_REQUIRED WORK:_ The result is the exact lines from the one containing "Click the Anhang paperclip icon" through the final line of the entries; leave out the pictures.

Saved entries
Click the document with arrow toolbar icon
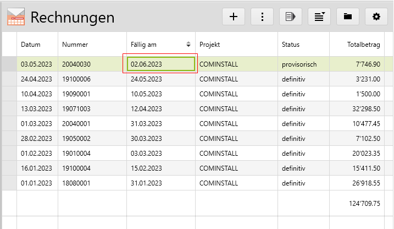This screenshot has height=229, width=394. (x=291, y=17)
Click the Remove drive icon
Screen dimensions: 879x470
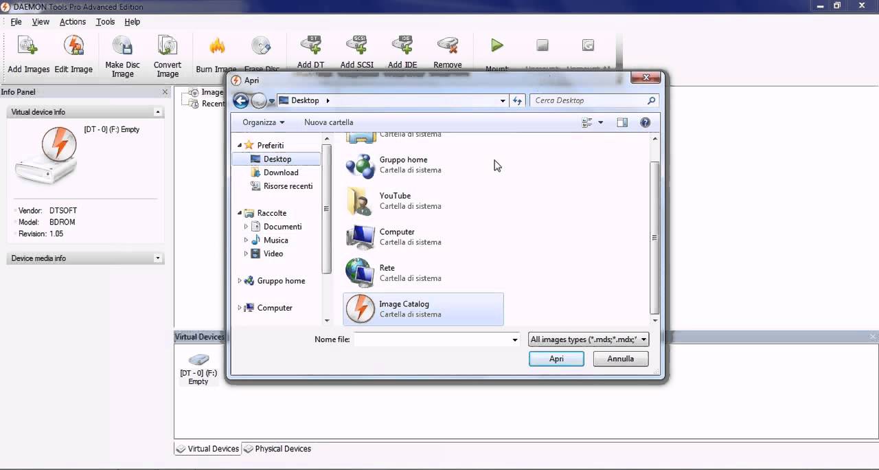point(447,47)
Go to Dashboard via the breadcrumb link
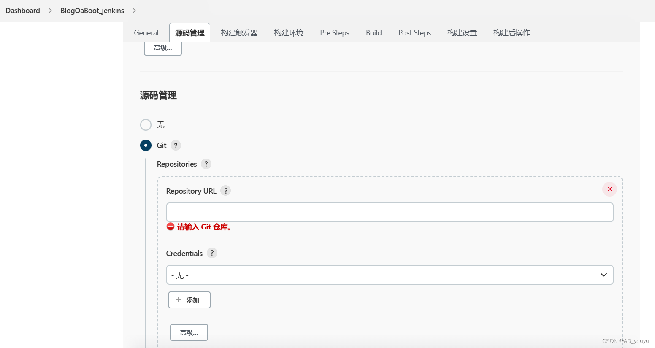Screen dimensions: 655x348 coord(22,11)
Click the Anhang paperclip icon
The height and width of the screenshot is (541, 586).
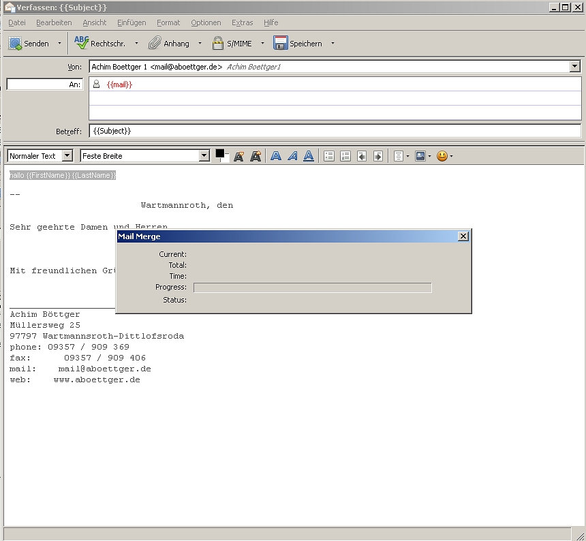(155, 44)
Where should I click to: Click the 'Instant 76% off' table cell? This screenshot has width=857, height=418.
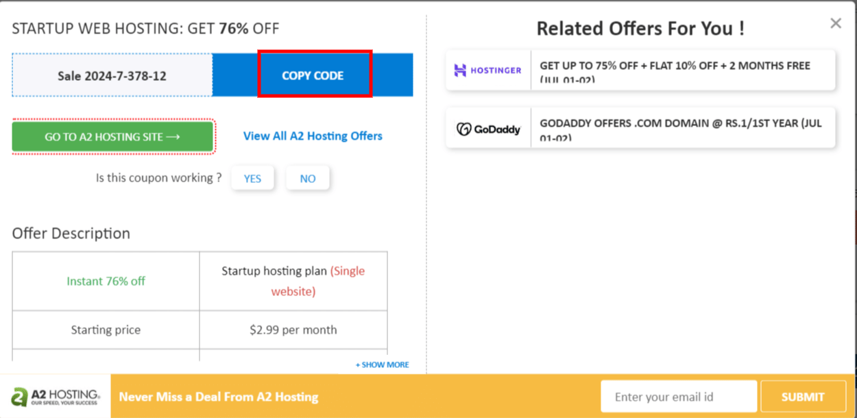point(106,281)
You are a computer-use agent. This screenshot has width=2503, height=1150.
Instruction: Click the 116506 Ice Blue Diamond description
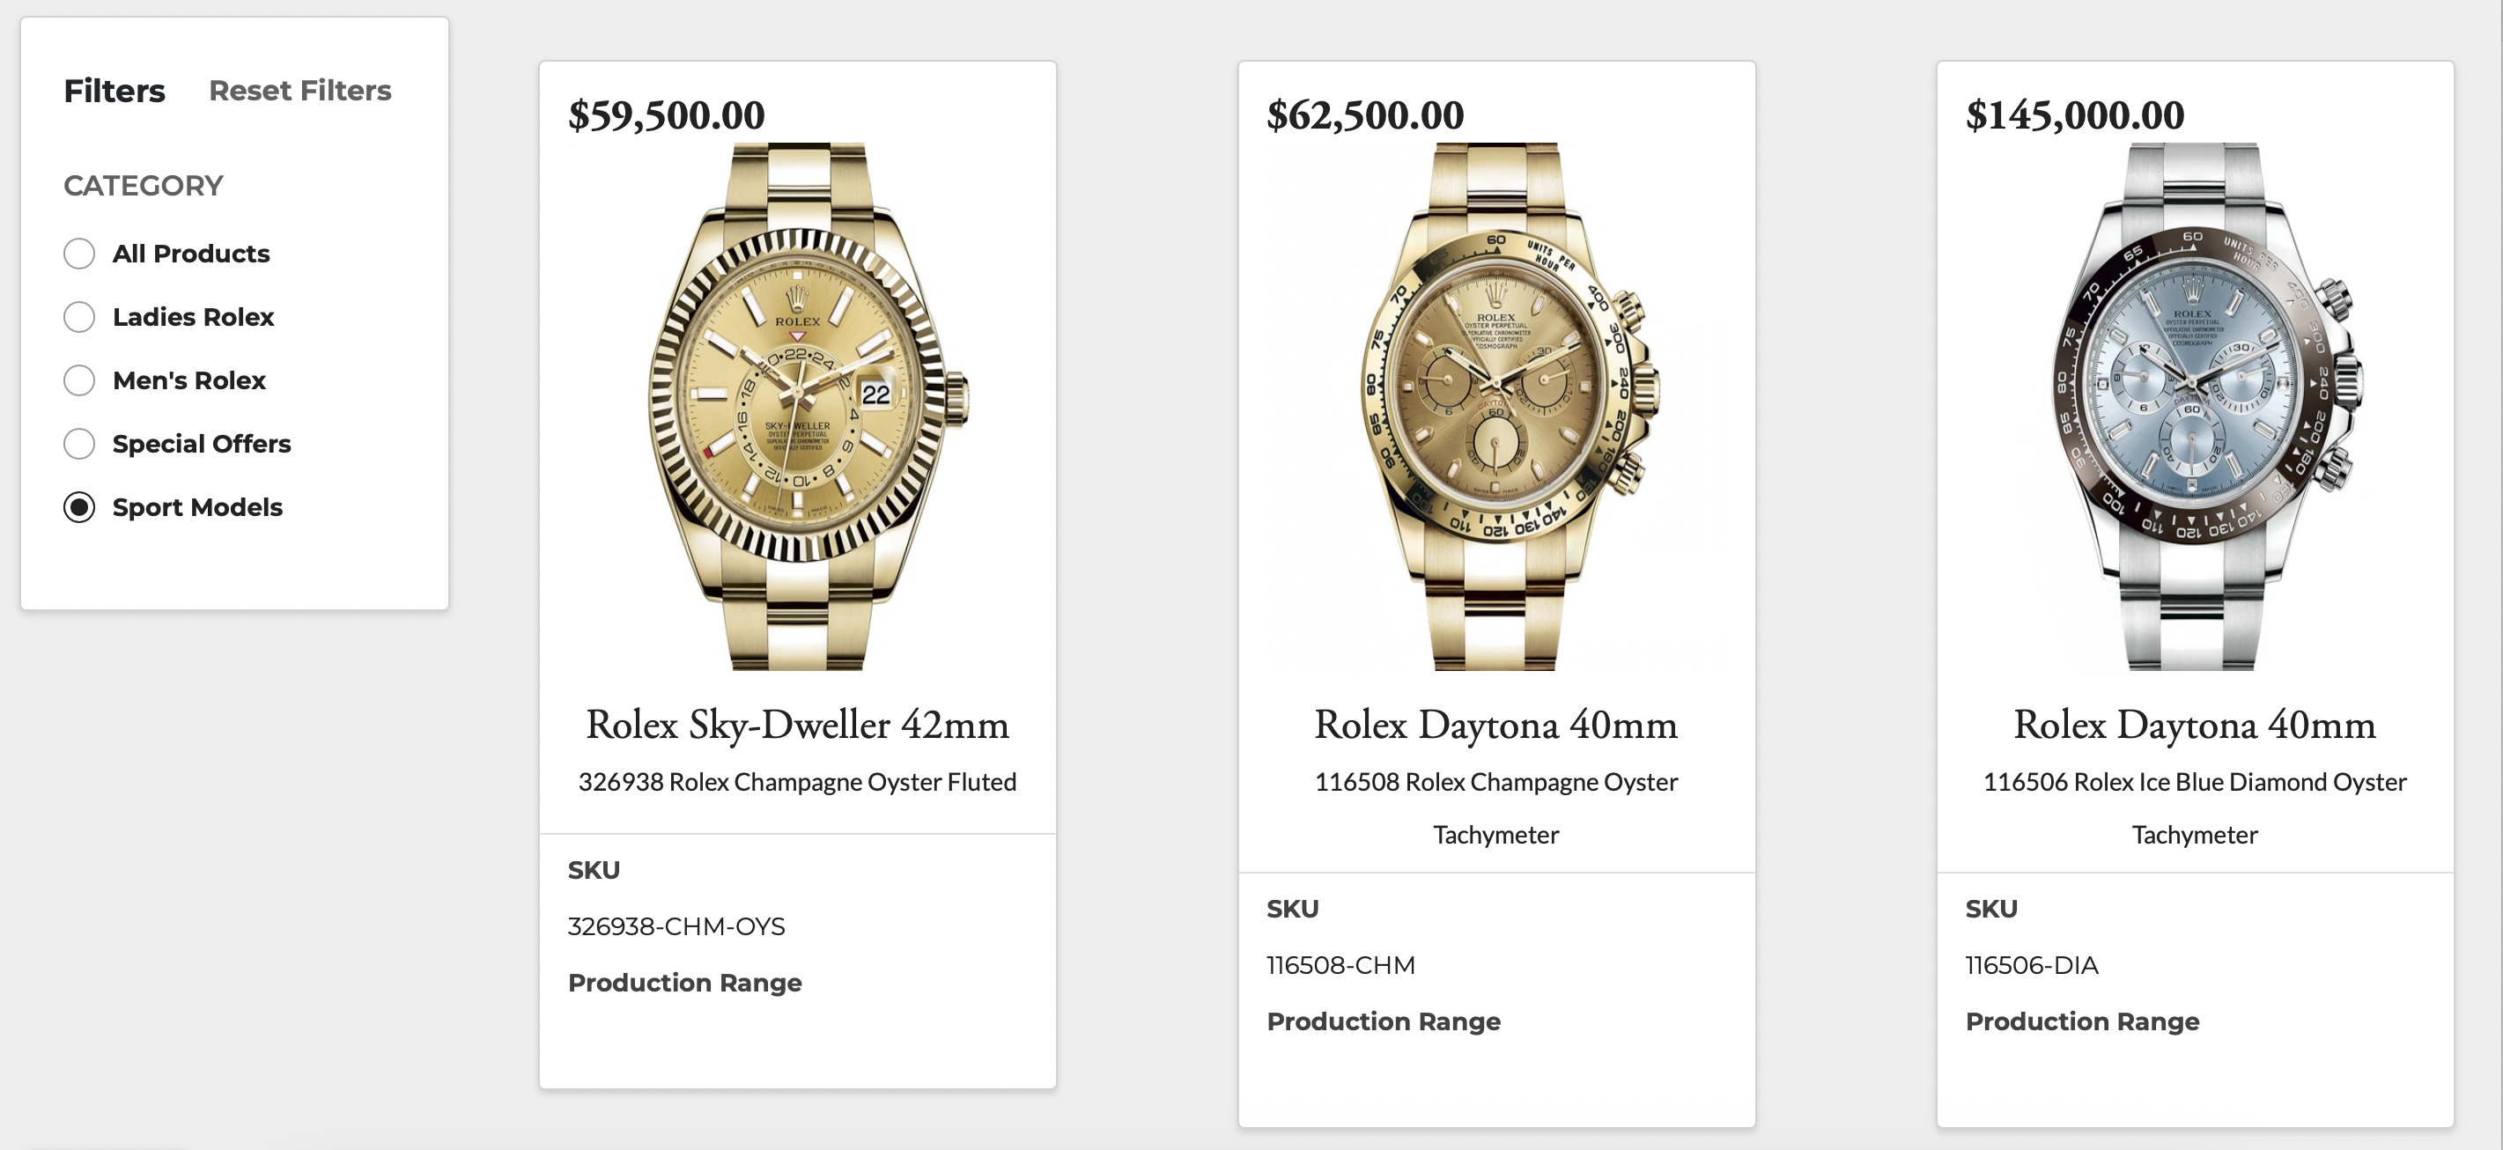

_REPLY TO THE EXERCISE:_
Click the Anhang paperclip icon
The height and width of the screenshot is (541, 586).
(155, 44)
Where should I click to: Click the 'Instant 76% off' table cell? This screenshot has width=857, height=418.
point(106,281)
You are a computer-use agent. This screenshot has width=2503, height=1150.
Instruction: Click the 116506 Ice Blue Diamond description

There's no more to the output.